Scanbox Approach to Shape Reconstruction for Automated Reticle Inspection


The paper describes a generalization of the scanline approach [1] to reconstruction of the shape of planar object represented by a discrete point set with a given distance threshold d. This problem arises in applications of VLSI layout image processing, e.g., during automated reticle inspection.

Two algorithms are presented, with time complexities O(min {n, (n + t)log n}) and O(n log n), respectively, where n is the number of input points, t is the number of fixed-radius neighbor pairs. The first one is applicable for sparse point sets, e.g., for almost-grid point sets. In addition, ideas from the first algorithm, combined with the scanbox approach lead to the second algorithm efficient in the general case.

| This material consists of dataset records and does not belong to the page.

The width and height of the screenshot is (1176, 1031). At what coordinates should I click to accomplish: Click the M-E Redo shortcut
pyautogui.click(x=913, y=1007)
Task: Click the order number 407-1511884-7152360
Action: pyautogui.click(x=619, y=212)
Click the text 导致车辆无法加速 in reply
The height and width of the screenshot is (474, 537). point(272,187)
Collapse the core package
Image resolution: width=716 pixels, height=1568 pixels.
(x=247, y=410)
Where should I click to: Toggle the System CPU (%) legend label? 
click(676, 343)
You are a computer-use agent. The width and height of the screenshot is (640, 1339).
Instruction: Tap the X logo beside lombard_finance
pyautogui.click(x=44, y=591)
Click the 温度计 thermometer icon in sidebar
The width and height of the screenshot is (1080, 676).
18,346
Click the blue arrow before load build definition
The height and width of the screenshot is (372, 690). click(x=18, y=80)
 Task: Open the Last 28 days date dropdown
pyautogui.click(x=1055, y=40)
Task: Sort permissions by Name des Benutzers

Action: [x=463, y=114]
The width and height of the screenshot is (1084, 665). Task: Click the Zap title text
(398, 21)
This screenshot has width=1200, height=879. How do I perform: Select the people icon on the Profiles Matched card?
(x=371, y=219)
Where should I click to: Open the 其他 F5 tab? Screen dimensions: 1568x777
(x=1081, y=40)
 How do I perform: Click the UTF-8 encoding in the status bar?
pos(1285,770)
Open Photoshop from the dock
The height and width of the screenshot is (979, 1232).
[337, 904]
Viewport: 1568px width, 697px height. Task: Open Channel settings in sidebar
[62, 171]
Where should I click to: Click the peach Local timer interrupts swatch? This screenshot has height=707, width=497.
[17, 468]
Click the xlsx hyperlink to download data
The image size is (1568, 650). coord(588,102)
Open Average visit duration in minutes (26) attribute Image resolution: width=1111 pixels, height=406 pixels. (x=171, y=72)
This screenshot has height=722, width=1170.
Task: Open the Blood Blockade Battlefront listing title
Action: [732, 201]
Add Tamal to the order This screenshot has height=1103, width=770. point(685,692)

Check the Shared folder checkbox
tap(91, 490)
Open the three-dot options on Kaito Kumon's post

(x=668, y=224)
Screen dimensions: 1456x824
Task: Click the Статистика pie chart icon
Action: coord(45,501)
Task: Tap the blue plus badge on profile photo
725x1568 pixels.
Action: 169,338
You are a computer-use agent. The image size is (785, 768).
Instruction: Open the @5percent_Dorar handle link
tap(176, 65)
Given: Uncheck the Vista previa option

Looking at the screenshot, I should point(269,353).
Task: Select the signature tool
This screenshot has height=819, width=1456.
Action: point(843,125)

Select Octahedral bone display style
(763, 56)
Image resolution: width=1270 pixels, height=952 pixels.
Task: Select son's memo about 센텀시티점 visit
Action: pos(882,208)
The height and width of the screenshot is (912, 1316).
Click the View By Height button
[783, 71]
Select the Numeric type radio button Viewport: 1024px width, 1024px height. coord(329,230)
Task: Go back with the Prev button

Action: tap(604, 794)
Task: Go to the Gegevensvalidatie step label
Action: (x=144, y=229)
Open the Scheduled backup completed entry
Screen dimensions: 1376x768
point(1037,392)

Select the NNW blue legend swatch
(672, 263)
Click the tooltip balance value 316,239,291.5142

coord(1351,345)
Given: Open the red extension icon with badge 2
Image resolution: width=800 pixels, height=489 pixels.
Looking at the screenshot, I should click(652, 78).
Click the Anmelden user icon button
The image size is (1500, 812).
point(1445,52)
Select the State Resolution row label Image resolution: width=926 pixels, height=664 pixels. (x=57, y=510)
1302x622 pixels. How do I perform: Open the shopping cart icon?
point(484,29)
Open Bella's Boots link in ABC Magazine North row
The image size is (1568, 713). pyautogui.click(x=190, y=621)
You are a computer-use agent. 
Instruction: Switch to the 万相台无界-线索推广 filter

Determining the shape of a planar object represented by a finite set of its points is a well-known problem of image processing. Among the major reasons for its complexity is lack of formalization of the notion of "shape". A natural approach to computationally hard problems is to design efficient algorithms treating special cases suitable to specific application areas. Various applications pose different requirements to "shape". Examples of simplest, or coarsest definitions of shape are the bounding box of an object and the convex hull. These definitions of "shape" deliver a reasonable trade-off for goal vs. efficiency in packaging, VLSI floorplanning, etc. More sophisticated "shape" definitions may be found in [2] and [3], Sect. 43.2 "Extracting Shape from Dot Patterns". A number of known algorithms in fact construct a whole family of shapes depending of a parameter of the algorithm, usually related with mutual proximity of points.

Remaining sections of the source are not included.